Тоуни жила сейчас в Балтиморе, у родителей Гэйл, и это Карен придумала пригласить её в Нью-Йорк на Рождество и повести на представление — они уже ходили сюда раньше. Для Деккера это означало отменить поездку с Карен на Бермуды, им обоим был необходим отдых. Но они согласились, что поездку следует отменить. Они нужны Тоуни. А Деккер обязан этой девочке жизнью.

За исключением нескольких избранных, Тоуни теперь с подозрением относилась ко всем взрослым. Карен сказала, что по ночам она плачет, а друзей заводит уже не так легко. Родители Гэйл очень старались сделать её жизнь приятной, но результаты получались никакие. Деккера это не удивляло. Тоуни была жертвой, а жертвы часто так и не приходят в себя.

Иногда Тоуни по нескольку дней не произносила ни слова. Она недавно опять начала ходить в школу, но оценки получала плохие. Вернётся ли её жизнь когда-либо к норме — кто знает?

В фойе театра Карен сказала Деккеру:

— Ты купил билеты, я покупаю кукурузные хлопья. Мы с Тоуни сейчас принесём, а ты жди здесь.

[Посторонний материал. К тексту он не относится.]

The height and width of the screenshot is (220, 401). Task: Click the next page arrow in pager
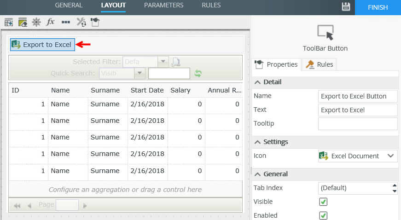coord(85,206)
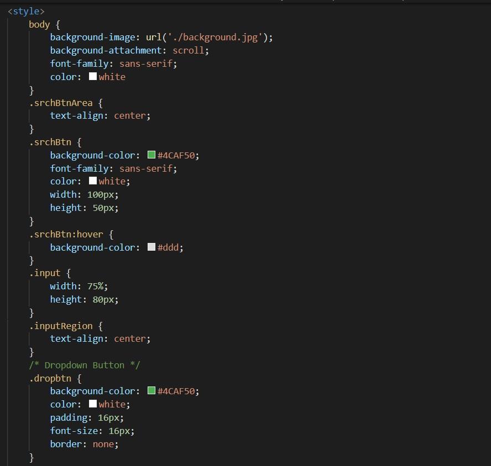
Task: Click the green #4CAF50 swatch in .srchBtn
Action: pyautogui.click(x=151, y=155)
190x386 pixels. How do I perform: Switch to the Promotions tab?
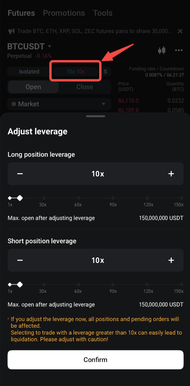(64, 13)
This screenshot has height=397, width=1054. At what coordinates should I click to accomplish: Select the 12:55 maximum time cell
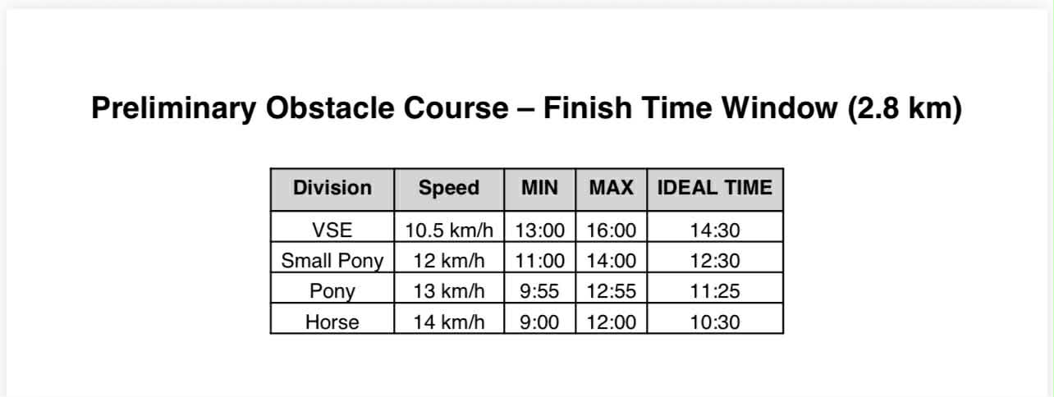click(x=612, y=291)
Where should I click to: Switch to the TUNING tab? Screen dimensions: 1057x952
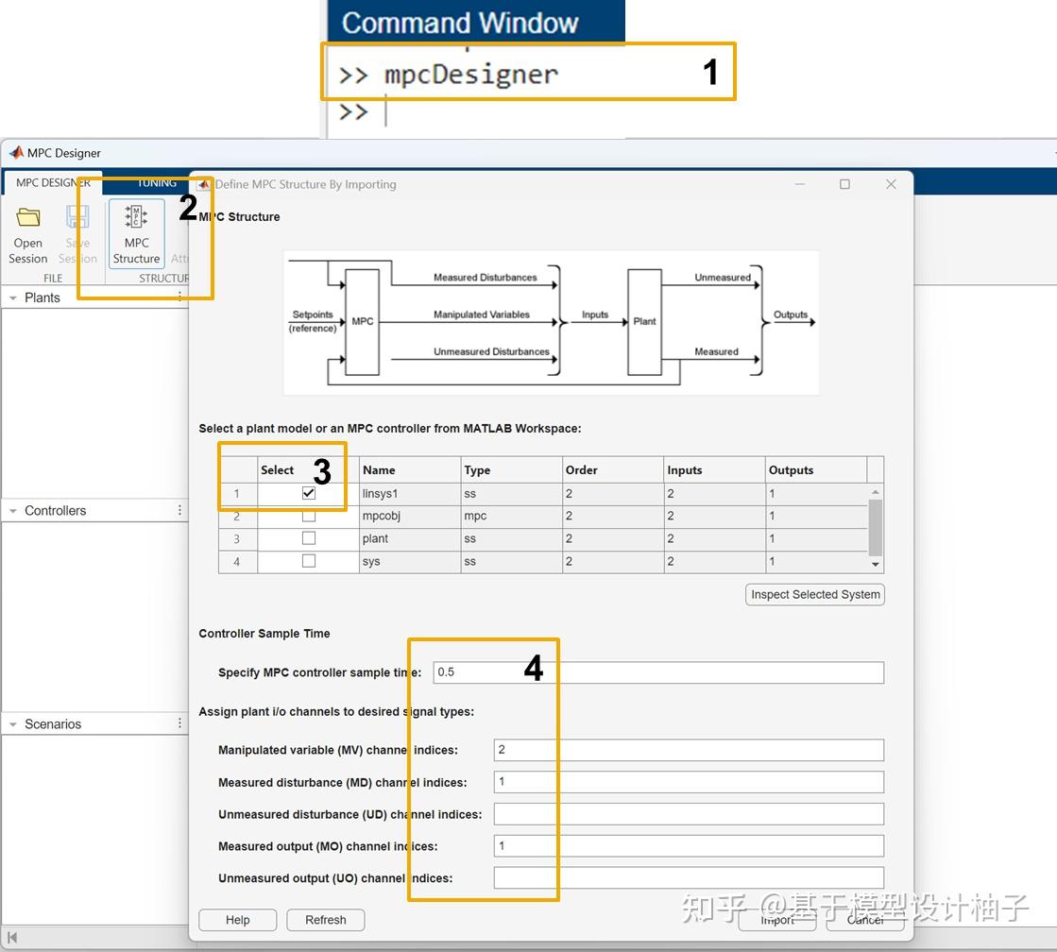coord(156,182)
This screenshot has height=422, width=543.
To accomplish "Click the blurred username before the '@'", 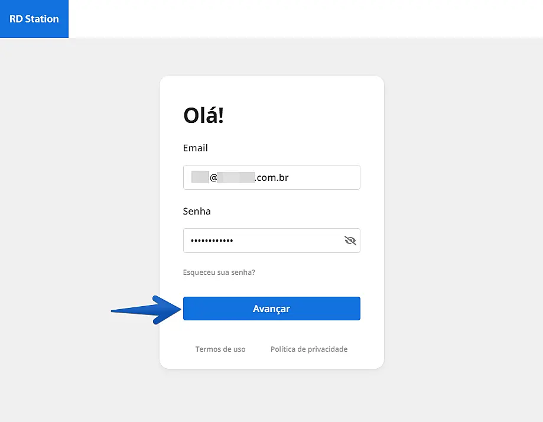I will coord(200,177).
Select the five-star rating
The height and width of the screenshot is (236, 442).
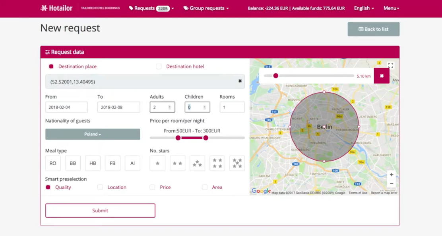(237, 163)
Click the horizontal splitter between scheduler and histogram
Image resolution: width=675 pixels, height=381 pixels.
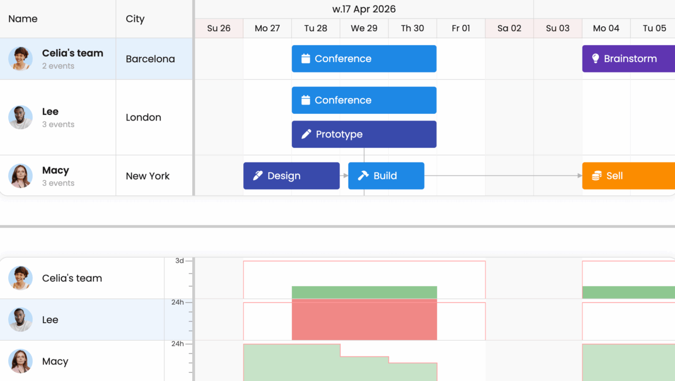point(338,226)
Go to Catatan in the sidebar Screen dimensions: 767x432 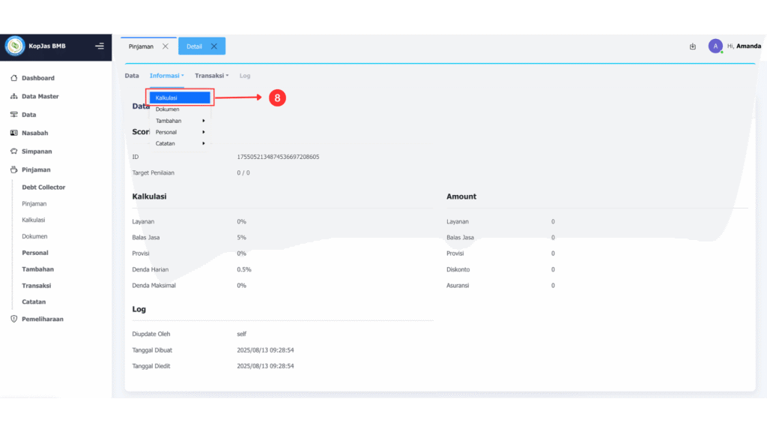[34, 302]
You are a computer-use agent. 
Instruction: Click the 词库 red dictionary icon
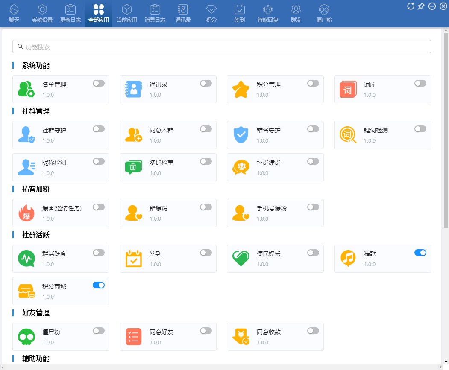pos(348,90)
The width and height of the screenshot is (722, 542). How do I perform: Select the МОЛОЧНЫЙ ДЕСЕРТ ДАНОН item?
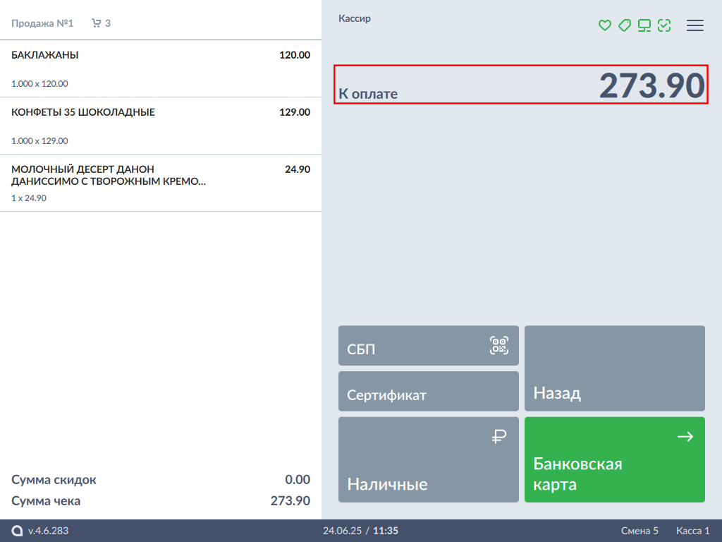pyautogui.click(x=161, y=183)

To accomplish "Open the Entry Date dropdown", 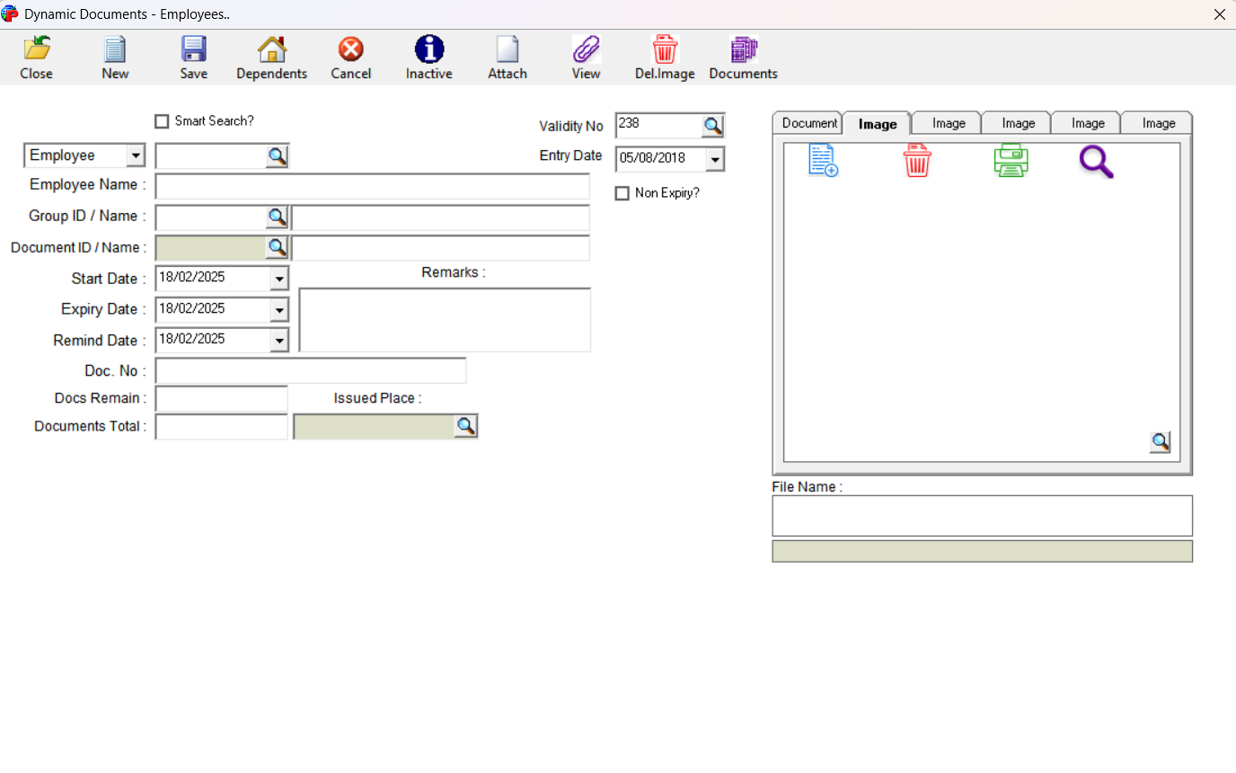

Деккер кивнул. Когда Карен и Тоуни скрылись в толпе, он встал опершись спиной о стену. Где-то неподалёку человек, который за ним следит. Утомлённый и раздражённый, Деккер всё же был готов играть в эту игру.

Совершенно очевидно, следят за ним не люди Дюмаса. С агентством покончено. Все, кого не арестовали в доме для сексуальных рабов, исчезли из виду. С этими червяками Деккер справился бы без труда. Испорченный полицейский всегда предсказуем. Труднее справиться с тем, чего не видишь.

Он коснулся повязки на лице. После того как Сон его укусил пришлось делать уколы от столбняка, курс закончился лишь несколько дней назад. Палец заживал, но ободранное наручником запястье ещё болело, да и трещины в рёбрах залечиваться не спешили. Что же до колена, то он разрабатывал его, поднимая тяжести — прежней силы в нём не будет, но восстановить кое-что можно.

Все трое — Деккер, Карен и Тоуни — сильно простудились. Ничего удивительного.

В участке ему дали недельный отпуск. Сейчас все любили Деккера, весь департамент его любил: он вернул матрицы, устранил утечку полицейской информации и прикончил Сона. Победитель всегда приятен.

Но если Деккер победитель, почему за ним следят?

Когда Карен и Тоуни вернулись, они втроём перешли из фойе в огромный зал на шесть тысяч зрителей — самый большой зал в мире. Похрустывая кукурузой, Деккер вдруг заметил, что с удовольствием ждёт начала представления — это рождественское шоу он ещё никогда не видел. Смешно для ньюйоркца, но что поделать.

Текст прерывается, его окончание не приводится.